> [Excerpt to read]
--- START ---

As Tonya Carpenter continues recovering from injuries suffered at Fenway Park - her family announced Monday her condition was upgraded to fair - a legal expert in venue safety said a century-old legal principle will make it difficult for her to hold the Red Sox or Major League Baseball liable.

Steve Adelman, a Phoenix-based attorney who's also admitted to practice in Massachusetts, says a "harsh" legal principle loosely known as the "baseball rule" puts the assumption of risk on fans far more than any fine print on a ticket stub or warning sign in a grandstand.

"What it says is because baseball is America's national pastime, we are all presumed to have certain knowledge about the likelihood that objects can fly off the field into the stands," says Adelman.

"The law imposes a duty on fans to take reasonable precautions for their own safety. The legal effect of that is what's called 'assumption of risk'. Under assumption of risk doctrine, which is an old doctrine, if somebody is even 1% at fault for their own injuries, they are not entitled to any legal recovery whatsoever as a matter of law.

"That's the baseball rule in a nutshell. So if you're sitting close enough to the field where you might get hit by a bat or a ball, you have a 100% duty to watch out for objects and make sure you're paying attention. And if you choose not to pay attention, you can either sit behind the screen or sit far enough away so that an object wouldn't reach you."

Adelman, who has written extensively on the safety of sports venues, including Fenway Park, said that is a very strict type of legal construct. But it has evolved.

"That's very harsh. Most of the time in modern society we don't use assumption of the risk anymore," he said. "Instead, we use what's called 'pure comparative fault'. And so we look at everyone's fault."

The baseball rule is a function of time and location, said Adelman. The time covers the game during each half inning, when the field is occupied by players and when balls are in play, but not the time between innings. The location refers to the proximity to the action. The closer you are, the more of a duty you have to pay attention.

Carpenter was injured at Fenway Park Friday night in the top of second inning of the game between the Red Sox and A's when the end of Brett Lawrie's bat broke off, flying into the stands and hitting Carpenter in the head, leaving her with injuries that were termed life-threatening.

But the ball Lawrie hit was put into play. So, if Carpenter were paying attention, it is likely she would have been watching the ball and not the bat.

--- END ---

> [Problem requirements]
In the article on the injury at Fenway Park, whose bat broke off and struck Tonya Carpenter?

> [Extracted records]
--- START ---

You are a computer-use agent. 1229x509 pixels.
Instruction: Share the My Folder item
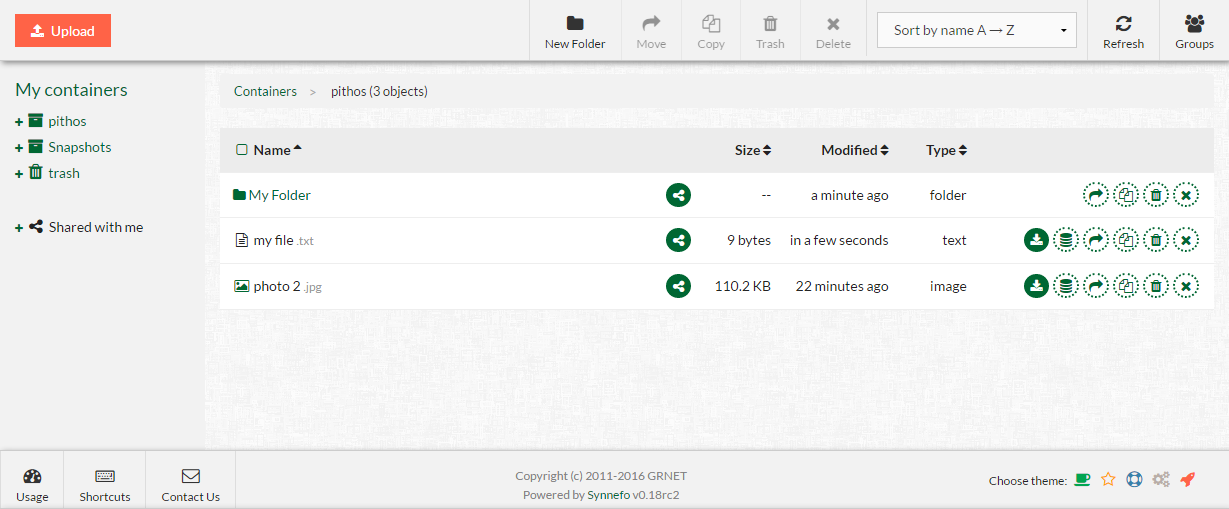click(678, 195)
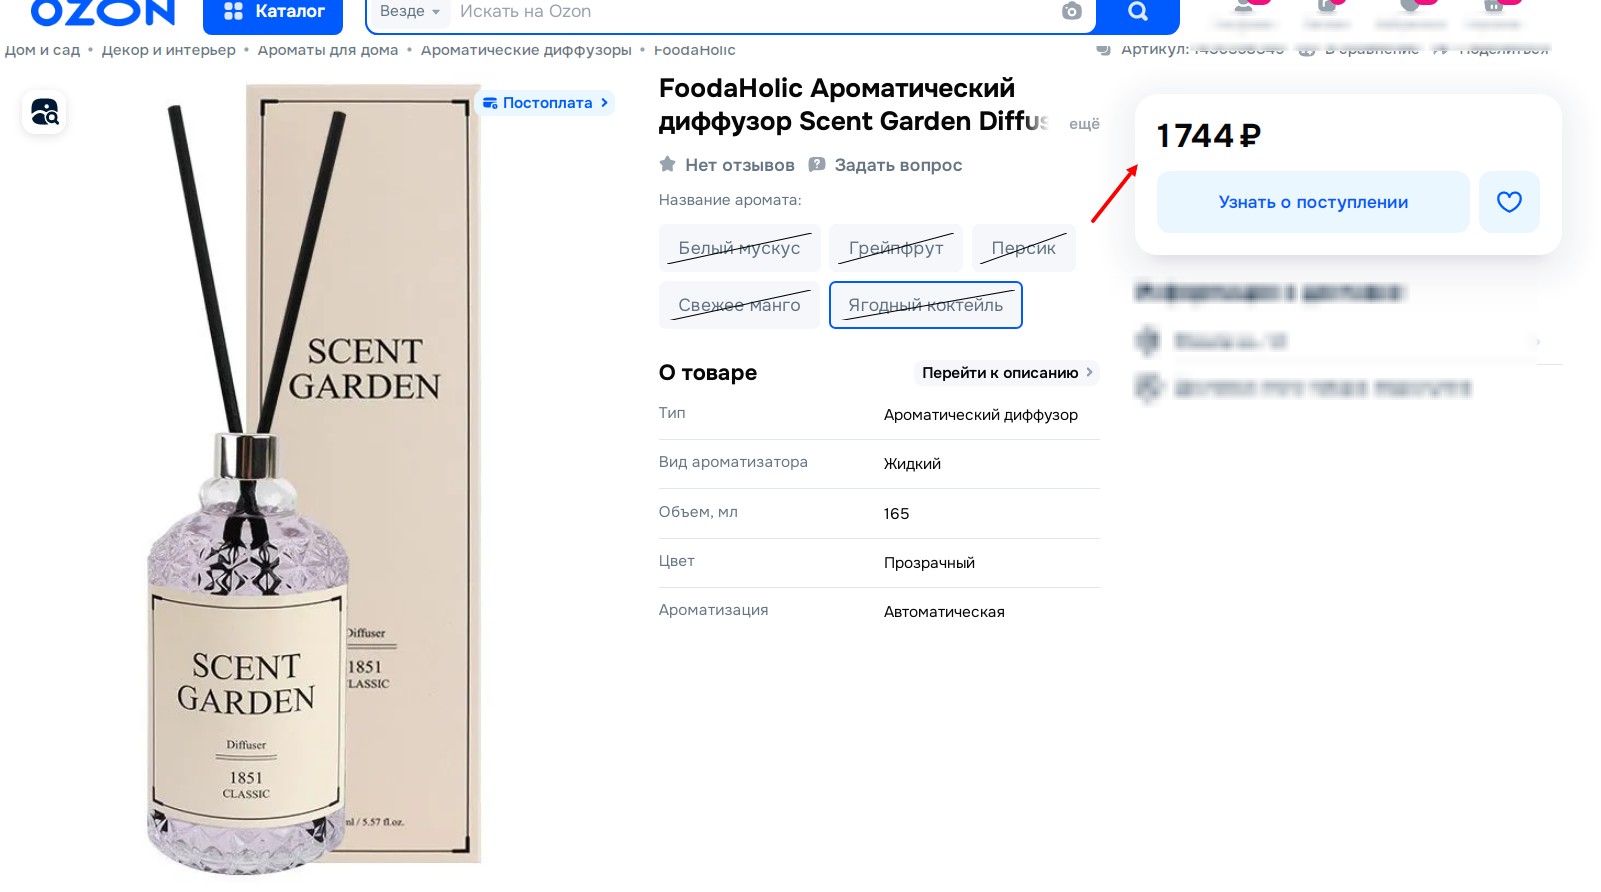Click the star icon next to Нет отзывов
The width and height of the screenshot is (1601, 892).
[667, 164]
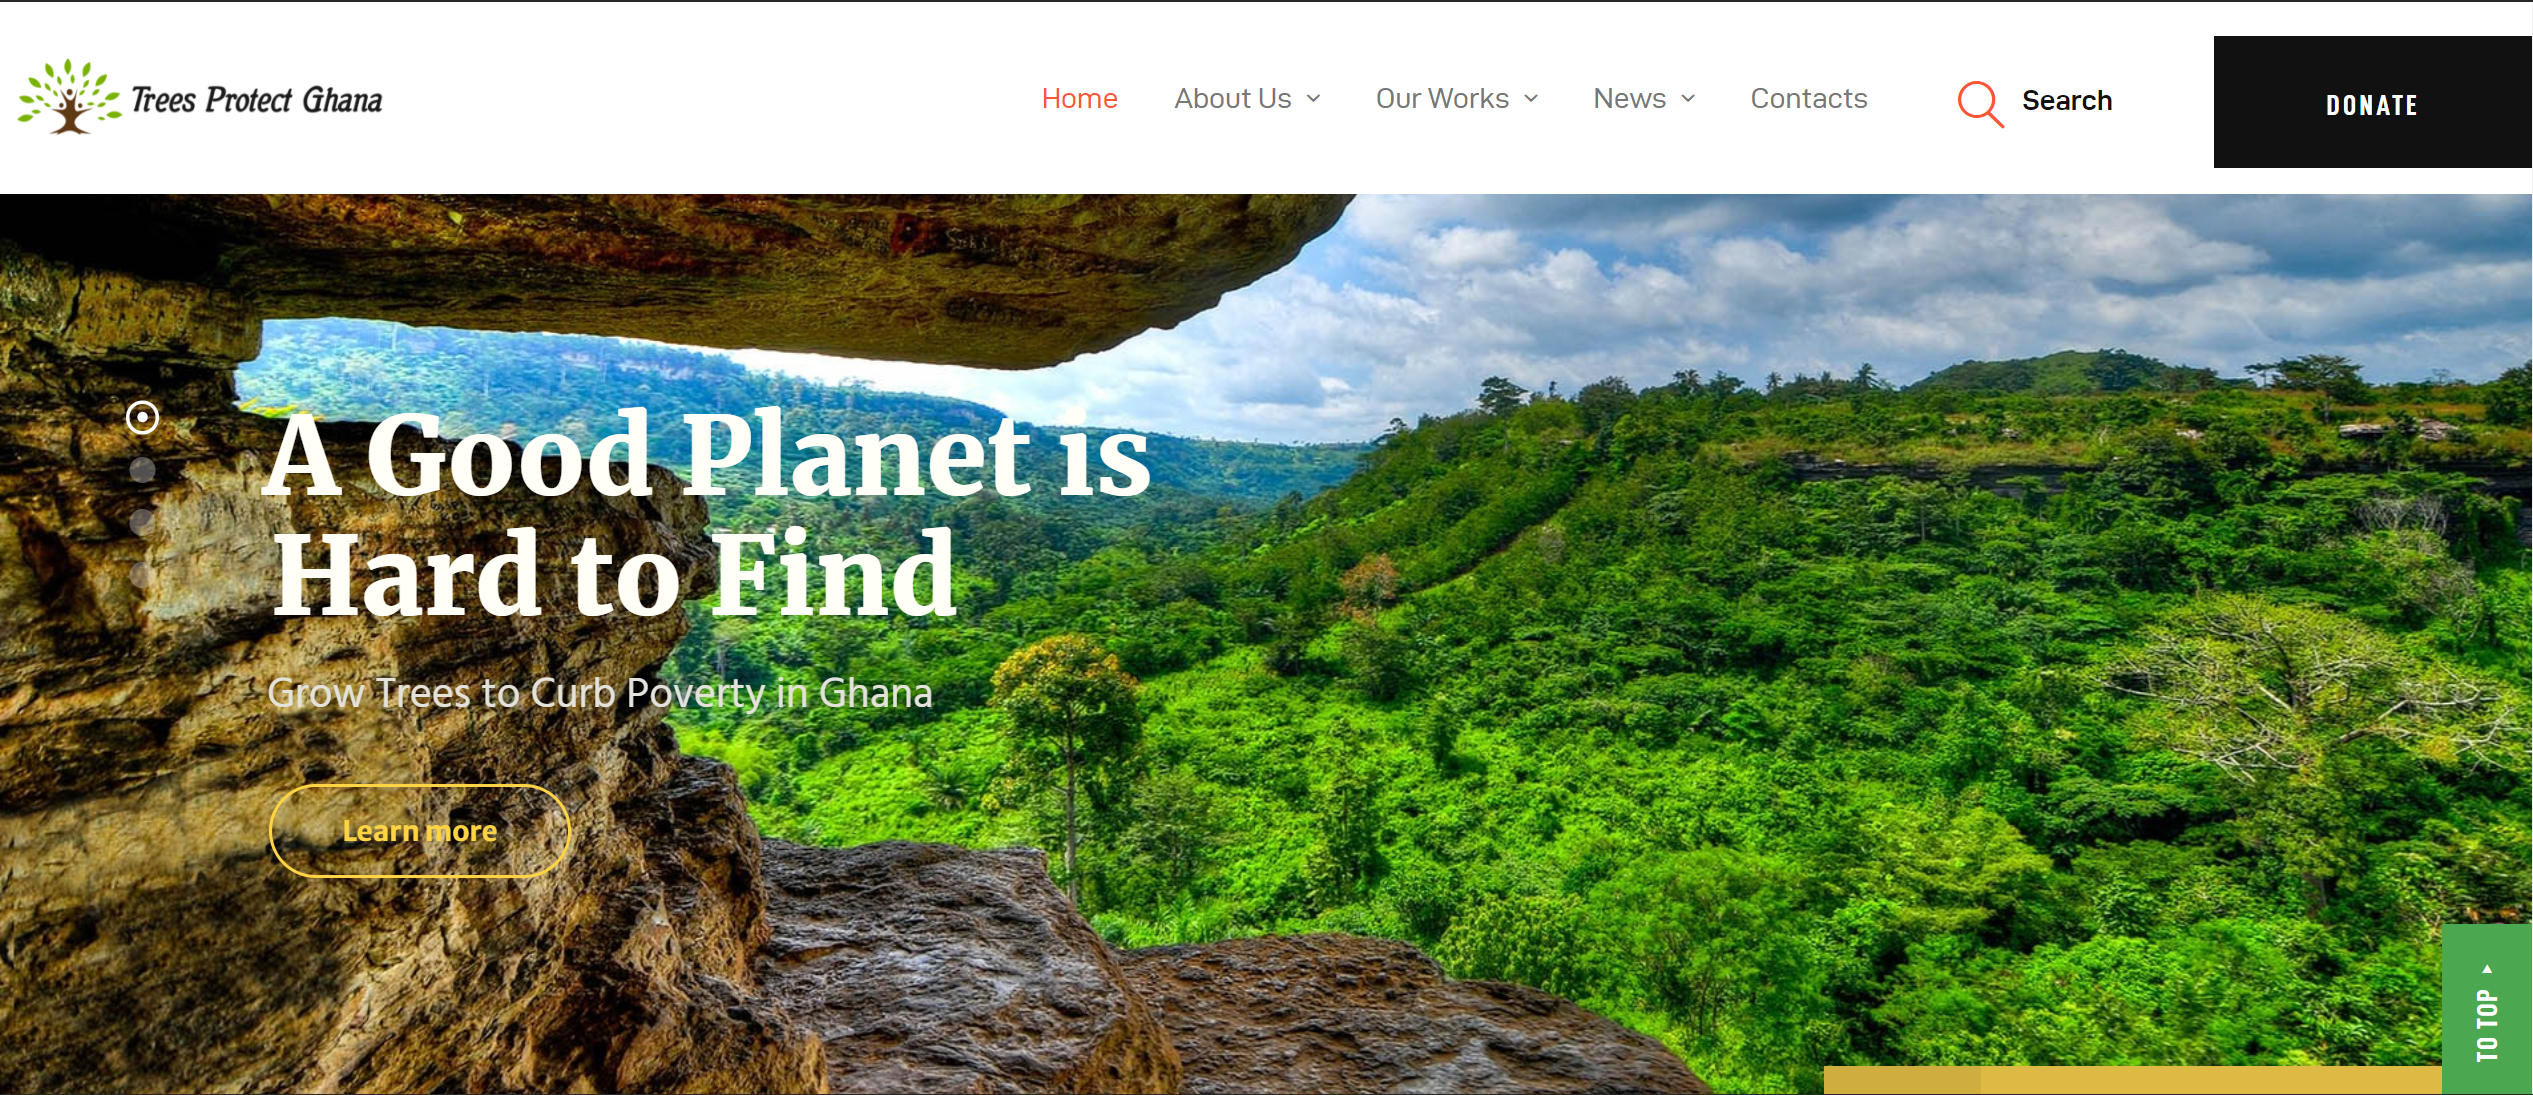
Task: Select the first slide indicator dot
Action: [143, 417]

--- END ---

> [Result below]
Brett Lawrie's bat.